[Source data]
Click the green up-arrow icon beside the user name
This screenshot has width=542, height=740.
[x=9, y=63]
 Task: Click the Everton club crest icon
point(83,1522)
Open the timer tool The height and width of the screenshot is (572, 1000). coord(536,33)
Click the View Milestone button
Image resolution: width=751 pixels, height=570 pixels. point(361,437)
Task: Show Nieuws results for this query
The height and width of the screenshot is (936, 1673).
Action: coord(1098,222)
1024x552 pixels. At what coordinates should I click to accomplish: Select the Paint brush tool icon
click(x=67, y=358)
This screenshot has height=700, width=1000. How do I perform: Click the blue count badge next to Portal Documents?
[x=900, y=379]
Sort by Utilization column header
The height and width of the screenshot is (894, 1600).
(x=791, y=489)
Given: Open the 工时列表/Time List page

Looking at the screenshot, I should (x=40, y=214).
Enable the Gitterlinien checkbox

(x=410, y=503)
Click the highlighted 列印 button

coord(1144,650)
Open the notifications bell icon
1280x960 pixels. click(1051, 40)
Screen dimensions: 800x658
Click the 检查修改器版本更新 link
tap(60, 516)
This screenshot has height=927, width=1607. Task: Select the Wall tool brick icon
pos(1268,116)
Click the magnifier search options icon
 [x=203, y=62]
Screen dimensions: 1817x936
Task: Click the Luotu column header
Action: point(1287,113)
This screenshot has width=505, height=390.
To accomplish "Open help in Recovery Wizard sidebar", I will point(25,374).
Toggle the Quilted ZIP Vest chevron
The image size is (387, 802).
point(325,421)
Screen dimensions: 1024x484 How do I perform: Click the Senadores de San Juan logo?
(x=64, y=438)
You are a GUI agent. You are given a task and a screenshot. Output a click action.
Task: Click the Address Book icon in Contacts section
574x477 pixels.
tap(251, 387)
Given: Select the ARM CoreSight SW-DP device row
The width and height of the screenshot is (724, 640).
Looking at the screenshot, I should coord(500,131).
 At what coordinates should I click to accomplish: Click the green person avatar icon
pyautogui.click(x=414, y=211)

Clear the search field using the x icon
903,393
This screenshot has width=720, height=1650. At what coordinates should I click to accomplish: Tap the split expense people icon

» Action item:
All lines from the one with "Click the magnifier search options icon" through the final line above are to be quoted exactly; quote no other line.

» Expected answer:
Click the magnifier search options icon
 [x=203, y=62]
Screen dimensions: 1817x936
Task: Click the Luotu column header
Action: point(1287,113)
This screenshot has width=505, height=390.
To accomplish "Open help in Recovery Wizard sidebar", I will point(25,374).
Toggle the Quilted ZIP Vest chevron
The image size is (387, 802).
point(325,421)
Screen dimensions: 1024x484 How do I perform: Click the Senadores de San Juan logo?
(x=64, y=438)
You are a GUI agent. You are given a task and a screenshot. Output a click action.
Task: Click the Address Book icon in Contacts section
574x477 pixels.
tap(251, 387)
Given: Select the ARM CoreSight SW-DP device row
The width and height of the screenshot is (724, 640).
Looking at the screenshot, I should coord(500,131).
 At what coordinates should I click to accomplish: Click the green person avatar icon
pyautogui.click(x=414, y=211)

Clear the search field using the x icon
903,393
This screenshot has width=720, height=1650. At what coordinates should I click to accomplish: Tap the split expense people icon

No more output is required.